Per noi è così il tempo di sperimentare una sensibilità politica anti-antiutopista che riconosce nel cinismo senza soggetto il carattere distruttivo e nichilista della merce e non già una possibilità di sovversione. Ben tornata utopia quindi, e a morte ogni speranza!

Da questo punto di vista abbiamo amato i protagonisti e le protagoniste di Millennials: un romanzo che accende una tensione anti-antiutopista e che è ancora in tempo per essere razziato in una libreria mega store per passare di mano in mano in qualche occupazione di istituto superiore fino ad arrivare nei garage o alle panchine di un giardino pubblico dove le giovani generazioni hanno i propri quartier generale per dare battaglia e dichiarare guerra alla distopia del presente.

Ma a proposito Millennials ci stuzzica un altro desiderio.
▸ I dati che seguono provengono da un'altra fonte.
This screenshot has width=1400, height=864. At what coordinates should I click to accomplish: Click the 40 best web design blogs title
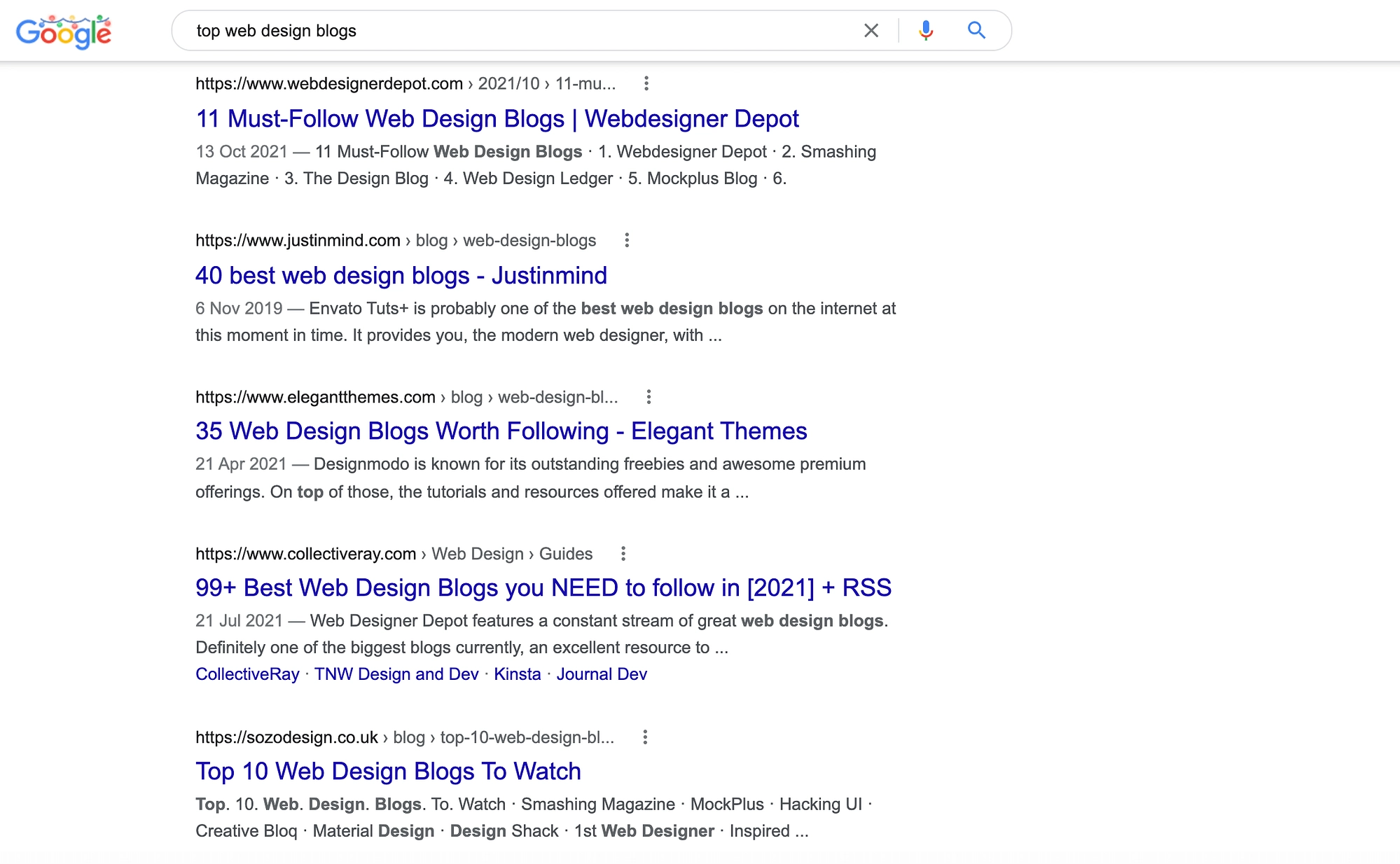point(402,275)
Al tempo delle ironie sui “cinquantenni sul web” in quanti, rispetto ai post e ai commenti di tanti “senior” (che no, in questi casi non hanno affatto un modo di fare “adu”), non hanno pensato almeno una volta “ma come si bloccano in massa questi?”?. Per noi è più di un’ipotesi che all’insofferenza rispetto all’idiozia dei contenuti genericamente collocati nella tendenza dei “cinquantenni sul web” c’è uno scontro generazionale latente, seppur per ora (e chissà se mai lo sarà) non esploso in forme politiche definite. Del resto alle spinte reazionarie, razziste, maschiliste, rancorose e segregazioniste che stanno attraversando il globo, stanno contribuendo con maggiore forza le ultime generazioni che hanno ancora qualche cosa da difendere (la proprietà privata, anche nella sue forma di risparmio e previdenza privata). Quelle generazioni over 40 che dopo essere cresciute con la retorica di un futuro che, anche grazie alla tecnologia, avrebbe portato benessere e stabilità, ora, dentro una crisi senza via di uscita, si sentono assediate e senza certezze. A questo reagiscono con rancore, frustrazione e odio verso un basso che nella gerarchia sociale è in verità il più prossimo.
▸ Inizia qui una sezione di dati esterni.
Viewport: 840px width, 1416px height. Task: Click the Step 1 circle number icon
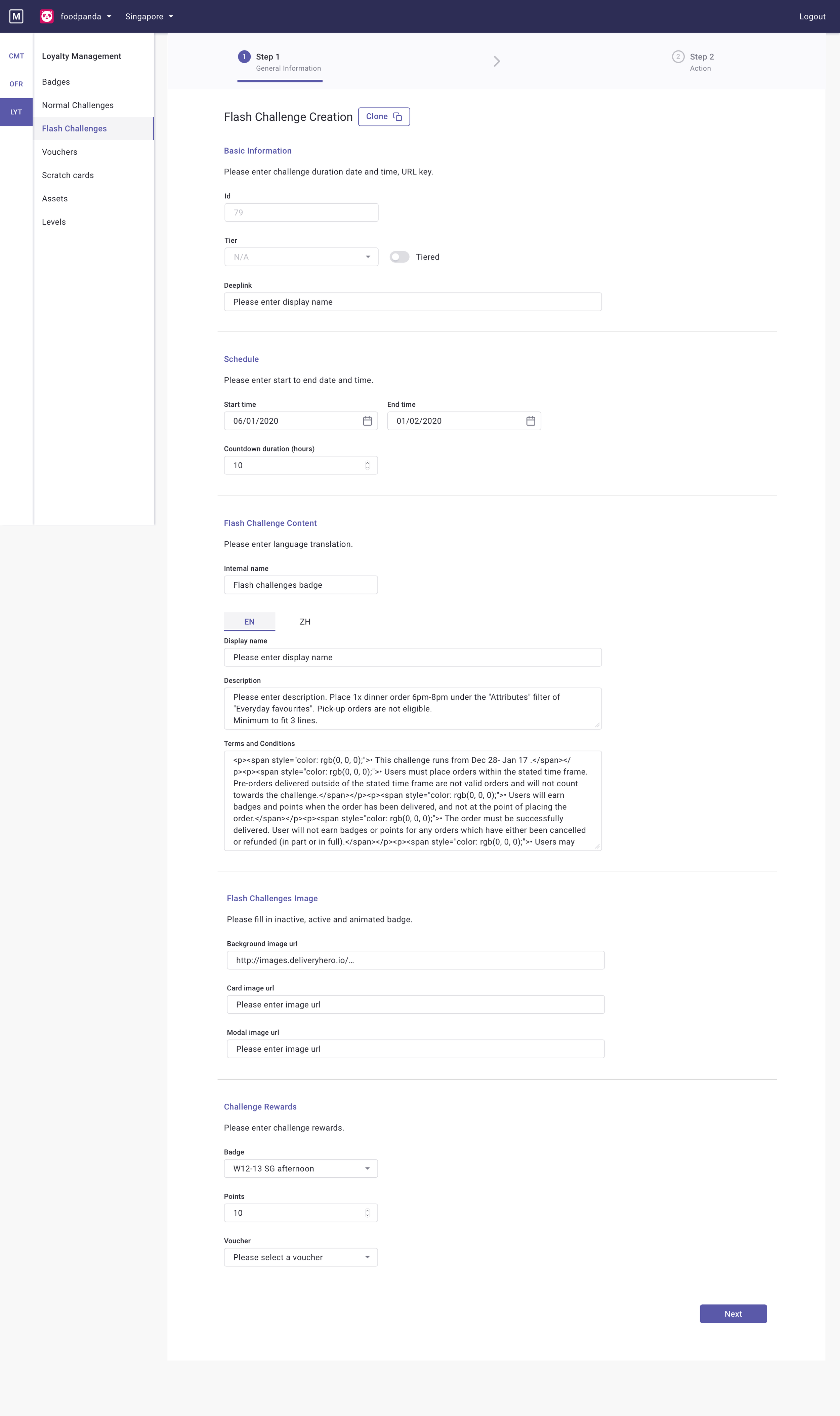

Eppure per le prime generazioni del millennio difficilmente questa sembra una risposta affascinante visto che non hanno l’accumulazione di proprietà da difendere. È la generazione dello sharing, quella che ha smesso di prendere la patente perché difficilmente avrà una macchina, ma che con voli low cost gira da un paese all’altro e che semmai vive un continuo esproprio di valore a causa della “privatizzazione” del peer to peer ad opera degli algoritmi delle multinazionali e delle loro piattaforme di sedicente condivisione. Del resto anche nel libro difficilmente si gira in macchina, quelle che si incontrano sono principalmente distrutte dagli incidenti o abbandonate ai bordi dopo il “grande blocco”. Intanto però si ricomincia a volare e si è sempre connessi con il resto del mondo. E nessuno nell’umanità adolescente è disposto a fare un passo indietro. In Millennials, all’origine del nuovo mondo, si costruisce il SYN dove il valore è lo scambio di informazioni e contenuti, non certo i confini. Si torna così alla domanda “come si bloccano questi” nel mondo reale? Forse i millennials hanno più risposte di quanto si possa pensare, o comunque è nei millennials che ci sono tanti degli strumenti per costruire il mondo nuovo. Bisogna prenderne consapevolezza. Alimentare l’immaginazione. E forse anche chi millennials non è, ma non vuole essere “cinquantenne sul web”, deve sforzarsi di comprendere di più e giudicare meno rispetto ai desiderata di un mondo che (per fortuna) non esiste più.

Allora diciamoci la verità Olga, Mina, Stella, Daniele e Marcello ci stanno proprio simpatici se non altro perché anche noi [Attenzione spoiler] il Primo Maggio del 2015 eravamo proprio a Milano con addosso migliaia di k-way neri resistendo alle cariche della celere, gas lacrimogeni e idranti, imprecando e maledicendo il Grattacielo del Bosco Verde, simbolo di Expo, guerreggiando qui ed ora, per il futuro.